Job -
Rewrite the records from the line that contains "Given: Fold the template block on line 19" through the end of the records, replacing "Fold" with "Collapse" and changing nothing else. Leave the pictures out of your answer.
──────── Material for this exercise
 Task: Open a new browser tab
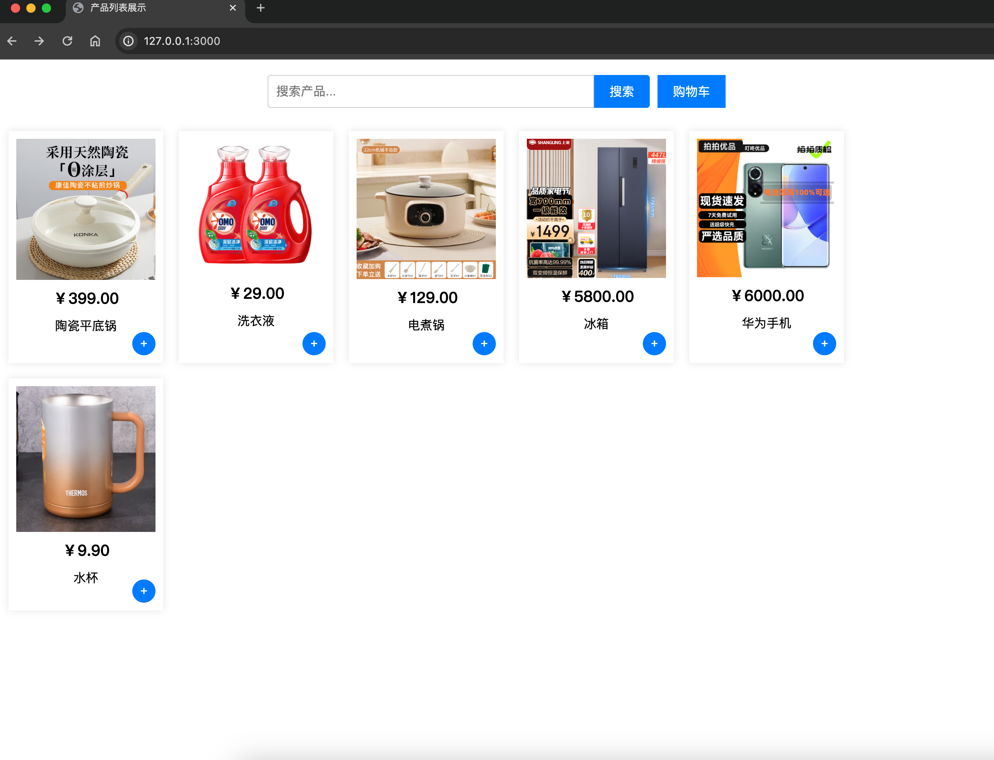[261, 8]
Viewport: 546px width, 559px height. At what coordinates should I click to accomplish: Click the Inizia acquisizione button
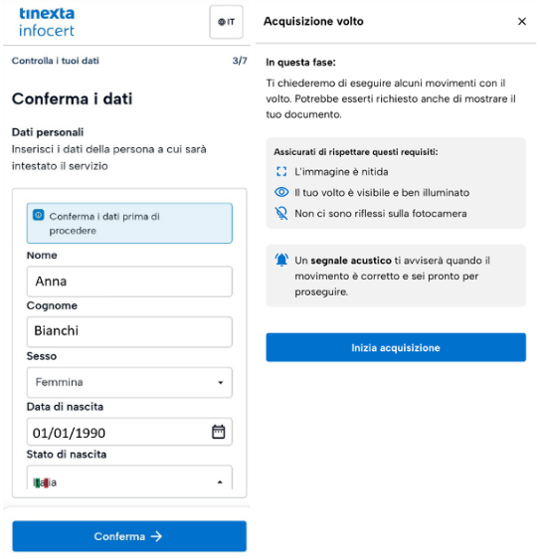(396, 347)
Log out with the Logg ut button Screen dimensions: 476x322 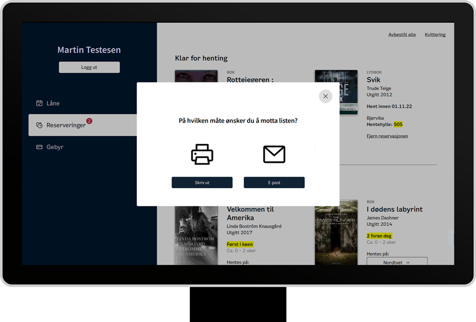(89, 67)
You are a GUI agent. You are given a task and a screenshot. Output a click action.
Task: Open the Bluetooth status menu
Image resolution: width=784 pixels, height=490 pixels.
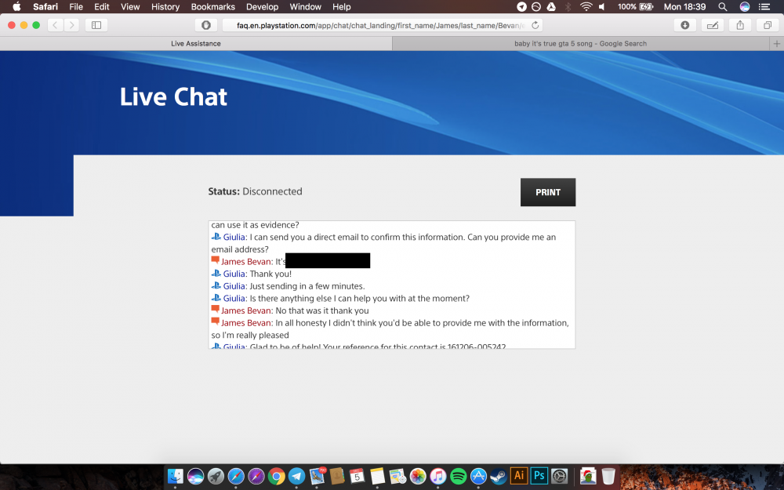pyautogui.click(x=567, y=7)
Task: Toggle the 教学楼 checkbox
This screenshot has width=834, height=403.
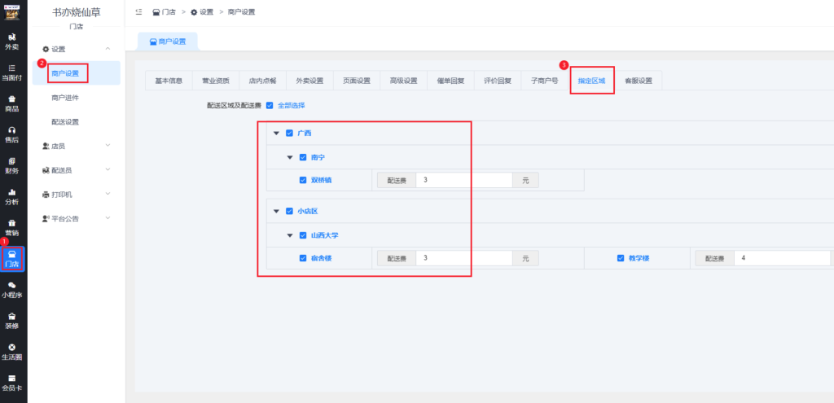Action: click(x=621, y=258)
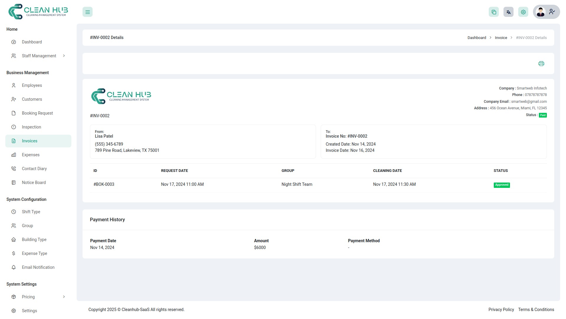This screenshot has height=319, width=566.
Task: Click the Employees sidebar icon
Action: click(x=14, y=85)
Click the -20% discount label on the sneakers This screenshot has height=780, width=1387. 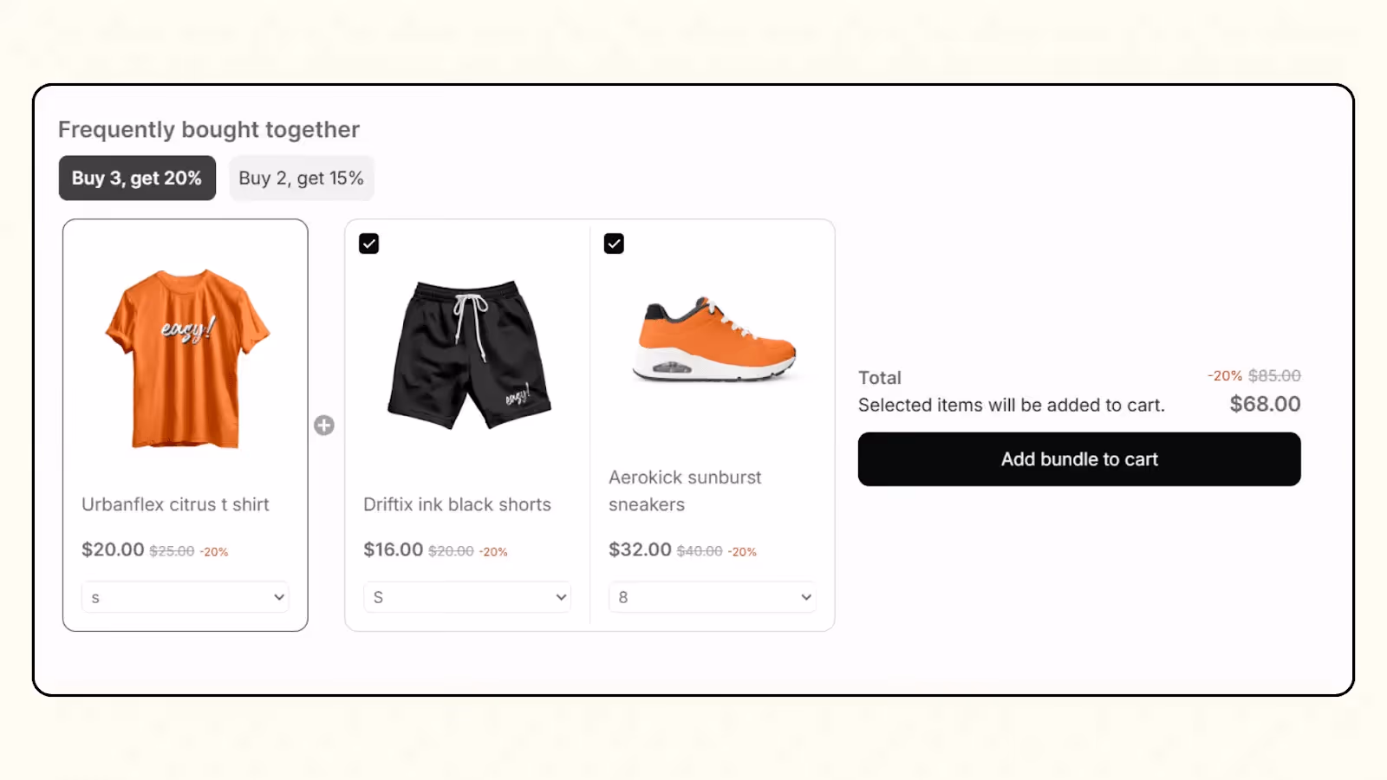coord(743,550)
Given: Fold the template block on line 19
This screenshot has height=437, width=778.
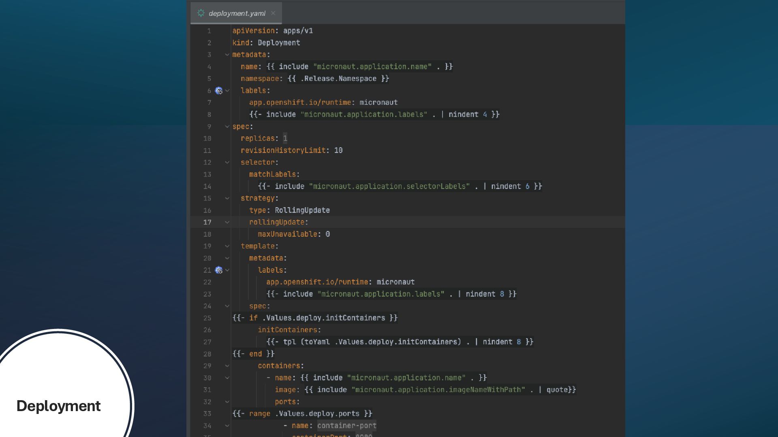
────────────────
Task output -
Given: Collapse the template block on line 19
This screenshot has height=437, width=778.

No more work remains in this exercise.